How to choose between scale-up vs. scale-out architectures for backup and recovery

By Marc Crespi, vice president of product management, ExaGrid Systems, Network World |  Software, Backup & Recovery

This vendor-written tech primer has been edited by Network World to eliminate product promotion, but readers should note it will likely favor the submitter's approach.

There is a lot of discussion in the storage industry in regard to "scale-up" versus "scale-out" architectures for backup and recovery operations. More and more organizations are reducing or eliminating the use of tape by deploying disk-based appliances that use deduplication. But the architectural approach used by the appliance vendor can make a significant difference to the performance, scalability and total cost of the selected solution.

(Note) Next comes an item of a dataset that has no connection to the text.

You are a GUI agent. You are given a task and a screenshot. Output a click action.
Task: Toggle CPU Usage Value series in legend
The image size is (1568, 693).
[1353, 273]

Before discussing the pros and cons of the scale-up and scale-out approaches, let's define the terms:

" Scale-up typically refers to architectures that use a single, fixed resource controller for all processing. To add capacity, you attach disk-shelves up to the maximum for which the controller is rated.

" Scale-out typically refers to architectures that scale performance and capacity separately or in lockstep by not relying on a single controller, but instead provide processing power with each unit of disk.

IN DEPTH: Will cloud backup services finally put tape backups in trash can?

With either approach a key thing to understand about disk-based backup is that, without deduplication, the economics do not work well against tape. Because many organizations keep weeks, months or even years of backup data, the actual amount of backup data is typically many times the amount of live data in the environment. This makes straight disk too expensive. So combining disk and deduplication is the first step to having an actual product for the backup and recovery market.

On the face of it, scale-up architectures represent a simple premise: Disk plus deduplication creates a backup and recovery appliance that can meet the economics of backup. But backup and recovery is more than just a storage problem. In fact, backup and recovery is:

" A data movement problem -- moving significant data amounts within a pre-defined backup window.

" A data processing problem -- data needs to be processed to be stored in deduplicated form.

" And a storage problem -- deduplication allows for more backup data to be stored in far less disk space.